Old, but not forgotten. No, not you. I’m talking about today’s exercises. They are classics for a reason.
Way back when I attended Earl Elementary, once a year we would have a few weeks of physical education devoted to jumping rope. As a kid, jumping rope was easy. That’s because, as a kid, I had tons more energy. We would jump rope for what seemed like forever. It was fun.
Now, I use this simple drill to teach some valuable lessons.
Jumping rope is a great neurological exercise. It teaches speed, coordination, agility and accuracy. All of these things require brainpower. Once the brain masters the simple movement, then improvement is around the corner. The body is very good at adapting itself to repetitive movements.
Try eating your cereal with the opposite hand. I bet you eat a little slower and might spill some milk. For those of you who are proficient with chopsticks, try the same exercise and switch hands. If your hands are mirror images of each other, then why don’t they work the same? The answer is practice. You have more than likely been eating with the same hand your whole life. That’s one hand with a lifetime of experience. The other hand got away with being lazy.
Drills such as jumping rope are similar. They can be tricky at first but mastery just takes practice. Have you ever seen a prizefighter warm up by skipping rope? They make it look effortless. They cross the ropes and do double-unders just as easily as walking.
You don’t need to be a tough guy to learn to skip rope. Practice at home so all of those missed skips in the beginning don’t chip away your pride. Jumping rope is a good home exercise. The equipment is cheap and you don’t need much room. You also can jump rope while the kids play at the park or even bring your jump rope with you on business trips for when the treadmills at the hotel gym fill up.
Jumping rope works the calves, so check out my column on foam rolling the calves to keep them loose. See lvrj.com/trainer.
The other exercise today is the barbell shoulder press. This exercise is for men and women.
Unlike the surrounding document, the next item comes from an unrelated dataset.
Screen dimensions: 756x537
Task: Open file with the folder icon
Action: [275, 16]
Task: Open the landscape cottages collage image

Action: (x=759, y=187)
Women can use it to give them functional strength, while men tend to use it to develop muscle mass.
The shoulder press today is demonstrated with a PVC pipe to illustrate the proper form. I also recommend starting with little to no weight to make sure you have learned the form correctly. If the bar travels any other way than straight up, then you need to work on it. Ask a trainer at your gym to watch your form.
I demonstrate a standing shoulder press opposed to a seated one. This way I can teach core strength. In my CrossFit class, they taught that the core is central to this lift. If the butt and gut aren’t tight then the hips move forward and the back is not in a good position. Rely on your core as a strong foundation and it won’t let you down. Having people stand helps me teach their brain to keep the core tight under controllable duress.
The barbell press also can help develop shoulder stability. Work on stability before strength to keep your shoulders healthy. Your shoulder joint is surrounded by muscles and attachment sites for muscles. Simple lifts, such as this press, can help keep those muscles in good working order.
Are you looking for an exercise to help you improve your bench press? Work your shoulder stability and strength with this press. You’ll never hit the 300- to 400-pound range with weak shoulders.